[TASK OBJECTIVE]: The answer should contain each record below, repeated exactly.

** Opening RECORD EXCERPTS block **

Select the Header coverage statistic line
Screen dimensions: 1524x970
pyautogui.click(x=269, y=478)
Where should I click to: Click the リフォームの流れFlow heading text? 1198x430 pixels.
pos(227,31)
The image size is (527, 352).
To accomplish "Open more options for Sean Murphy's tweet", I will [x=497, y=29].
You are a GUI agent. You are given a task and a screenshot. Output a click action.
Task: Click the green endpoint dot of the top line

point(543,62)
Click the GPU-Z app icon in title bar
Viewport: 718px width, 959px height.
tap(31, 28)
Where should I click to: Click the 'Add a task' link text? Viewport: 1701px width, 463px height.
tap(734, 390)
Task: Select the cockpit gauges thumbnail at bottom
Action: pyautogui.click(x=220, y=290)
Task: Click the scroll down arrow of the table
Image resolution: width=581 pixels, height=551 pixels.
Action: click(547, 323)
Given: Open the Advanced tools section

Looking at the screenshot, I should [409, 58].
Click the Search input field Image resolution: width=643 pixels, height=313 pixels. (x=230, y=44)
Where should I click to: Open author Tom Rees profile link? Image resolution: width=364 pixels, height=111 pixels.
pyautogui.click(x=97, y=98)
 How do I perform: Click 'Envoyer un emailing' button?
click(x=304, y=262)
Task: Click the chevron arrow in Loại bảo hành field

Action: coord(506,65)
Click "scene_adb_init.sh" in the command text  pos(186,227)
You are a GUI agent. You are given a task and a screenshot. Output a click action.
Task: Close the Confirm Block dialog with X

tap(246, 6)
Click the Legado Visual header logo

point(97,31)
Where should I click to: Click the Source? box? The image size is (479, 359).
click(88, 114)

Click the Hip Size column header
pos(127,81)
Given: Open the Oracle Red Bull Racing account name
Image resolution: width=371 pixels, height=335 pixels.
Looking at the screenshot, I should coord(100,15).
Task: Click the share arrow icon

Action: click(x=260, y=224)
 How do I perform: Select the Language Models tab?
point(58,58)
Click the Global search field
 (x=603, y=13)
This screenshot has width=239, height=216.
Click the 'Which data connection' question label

** Closing RECORD EXCERPTS block **

[EXERCISE RESPONSE]:
Select the Header coverage statistic line
Screen dimensions: 1524x970
pyautogui.click(x=269, y=478)
Where should I click to: Click the リフォームの流れFlow heading text? 1198x430 pixels.
pos(227,31)
The image size is (527, 352).
To accomplish "Open more options for Sean Murphy's tweet", I will [x=497, y=29].
You are a GUI agent. You are given a task and a screenshot. Output a click action.
Task: Click the green endpoint dot of the top line

point(543,62)
Click the GPU-Z app icon in title bar
Viewport: 718px width, 959px height.
tap(31, 28)
Where should I click to: Click the 'Add a task' link text? Viewport: 1701px width, 463px height.
tap(734, 390)
Task: Select the cockpit gauges thumbnail at bottom
Action: pyautogui.click(x=220, y=290)
Task: Click the scroll down arrow of the table
Image resolution: width=581 pixels, height=551 pixels.
Action: click(547, 323)
Given: Open the Advanced tools section

Looking at the screenshot, I should [409, 58].
Click the Search input field Image resolution: width=643 pixels, height=313 pixels. (x=230, y=44)
Where should I click to: Open author Tom Rees profile link? Image resolution: width=364 pixels, height=111 pixels.
pyautogui.click(x=97, y=98)
 How do I perform: Click 'Envoyer un emailing' button?
click(x=304, y=262)
Task: Click the chevron arrow in Loại bảo hành field

Action: coord(506,65)
Click "scene_adb_init.sh" in the command text  pos(186,227)
You are a GUI agent. You are given a task and a screenshot. Output a click action.
Task: Close the Confirm Block dialog with X

tap(246, 6)
Click the Legado Visual header logo

point(97,31)
Where should I click to: Click the Source? box? The image size is (479, 359).
click(88, 114)

Click the Hip Size column header
pos(127,81)
Given: Open the Oracle Red Bull Racing account name
Image resolution: width=371 pixels, height=335 pixels.
Looking at the screenshot, I should coord(100,15).
Task: Click the share arrow icon

Action: click(x=260, y=224)
 How do I perform: Select the Language Models tab?
point(58,58)
Click the Global search field
 (x=603, y=13)
This screenshot has width=239, height=216.
Click the 'Which data connection' question label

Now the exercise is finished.